14. The non-transitory, computer-readable medium of claim 8, wherein the computer system receives the operational dataset from a second computer system associated with the first entity, and wherein the operations further comprise:

sending, to the second computer system associated with the first entity, a report identifying the one or more anomalous transactions submitted for the first entity during the specified time period.

15. A system, comprising:

a non-transitory memory storing instructions; and

a processor configured to execute the instructions to cause the system to:

access an input dataset that includes:

a first dataset indicative of transactions submitted to a transaction network for a first entity of a plurality of entities; and

a second dataset indicative of transactions submitted to the transaction network for the plurality of entities;

parse, based on a set of features definitions, the input dataset to determine a training dataset; and

train an autoencoder machine learning model based on the training dataset, wherein, after training, the autoencoder machine learning model is operable to process an operational dataset to detect one or more anomalous transactions submitted for the first entity during a specified time period.

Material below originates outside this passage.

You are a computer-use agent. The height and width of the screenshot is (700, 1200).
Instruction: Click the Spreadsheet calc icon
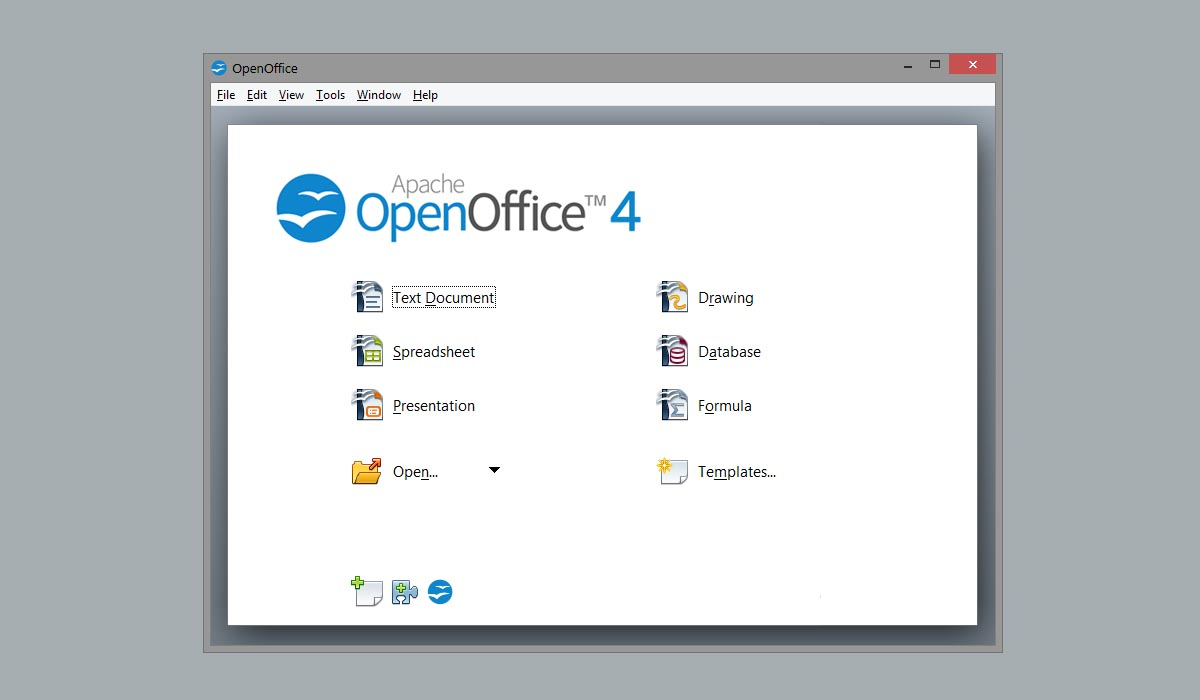(367, 351)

16. The system of claim 15, wherein executing the instructions further causes the system to:

send information indicative of the trained autoencoder machine learning model to a computer system associated with the first entity.

17. The system of claim 15, wherein executing the instructions further causes the system to:

access the operational dataset, wherein the operational dataset is based on:

a third dataset indicative of transactions submitted to the transaction network for the first entity during the specified time period; and

a fourth dataset indicative of transactions submitted to the transaction network for the plurality of entities during the specified time period; and

apply the autoencoder machine learning model to the operational dataset to detect the one or more anomalous transactions submitted for the first entity during the specified time period.

18. The system of claim 17, wherein the one or more anomalous transactions correspond to a pattern of transaction behavior that was not previously provided to the system by a human analyst.

19. The system of claim 17, wherein executing the instructions further causes the system to:

apply a first record from the operational dataset to the autoencoder machine learning model to determine a reconstruction error for the first record, wherein the first record corresponds to a first transaction submitted for the first entity;

compare the reconstruction error for the first record to an error threshold; and

in response to the reconstruction error exceeding the error threshold, designate the first transaction as an anomalous transaction.

20. The system of claim 19, wherein executing the instructions further causes the system to:

generate a list ranking the one or more anomalous transactions submitted for the first entity during the specified time period based on anomaly scores for the one or more anomalous transactions.